*Brief*: Quote the records below word for word, please, from the very first line through the one that contains "6月 (989, 1070)", and nothing beyond it.

(Records from a data source)
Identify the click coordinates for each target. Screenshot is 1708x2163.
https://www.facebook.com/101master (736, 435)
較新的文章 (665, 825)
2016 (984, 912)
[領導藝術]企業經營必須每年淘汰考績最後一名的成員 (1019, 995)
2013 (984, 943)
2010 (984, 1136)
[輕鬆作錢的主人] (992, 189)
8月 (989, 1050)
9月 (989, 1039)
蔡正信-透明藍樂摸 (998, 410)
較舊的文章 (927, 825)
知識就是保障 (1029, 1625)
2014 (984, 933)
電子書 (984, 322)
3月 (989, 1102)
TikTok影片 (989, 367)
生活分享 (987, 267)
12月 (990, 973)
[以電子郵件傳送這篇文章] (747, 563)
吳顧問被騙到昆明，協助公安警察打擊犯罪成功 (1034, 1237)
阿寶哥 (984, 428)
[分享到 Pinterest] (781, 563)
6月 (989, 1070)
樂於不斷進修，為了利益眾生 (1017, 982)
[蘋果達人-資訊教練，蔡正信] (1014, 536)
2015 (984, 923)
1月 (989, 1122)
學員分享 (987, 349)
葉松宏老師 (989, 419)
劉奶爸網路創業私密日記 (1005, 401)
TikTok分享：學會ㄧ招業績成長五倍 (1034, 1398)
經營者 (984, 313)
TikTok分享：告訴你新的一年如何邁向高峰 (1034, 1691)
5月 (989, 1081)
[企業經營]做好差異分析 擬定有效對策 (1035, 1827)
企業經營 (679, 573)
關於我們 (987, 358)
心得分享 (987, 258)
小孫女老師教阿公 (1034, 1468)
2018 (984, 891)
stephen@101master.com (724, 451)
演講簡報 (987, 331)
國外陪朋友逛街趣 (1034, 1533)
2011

*Answer below*:
Identify the click coordinates for each target. Screenshot is 1708x2163.
https://www.facebook.com/101master (736, 435)
較新的文章 (665, 825)
2016 (984, 912)
[領導藝術]企業經營必須每年淘汰考績最後一名的成員 (1019, 995)
2013 (984, 943)
2010 (984, 1136)
[輕鬆作錢的主人] (992, 189)
8月 (989, 1050)
9月 (989, 1039)
蔡正信-透明藍樂摸 (998, 410)
較舊的文章 (927, 825)
知識就是保障 (1029, 1625)
2014 (984, 933)
電子書 (984, 322)
3月 (989, 1102)
TikTok影片 (989, 367)
生活分享 (987, 267)
12月 (990, 973)
[以電子郵件傳送這篇文章] (747, 563)
吳顧問被騙到昆明，協助公安警察打擊犯罪成功 (1034, 1237)
阿寶哥 (984, 428)
[分享到 Pinterest] (781, 563)
6月 (989, 1070)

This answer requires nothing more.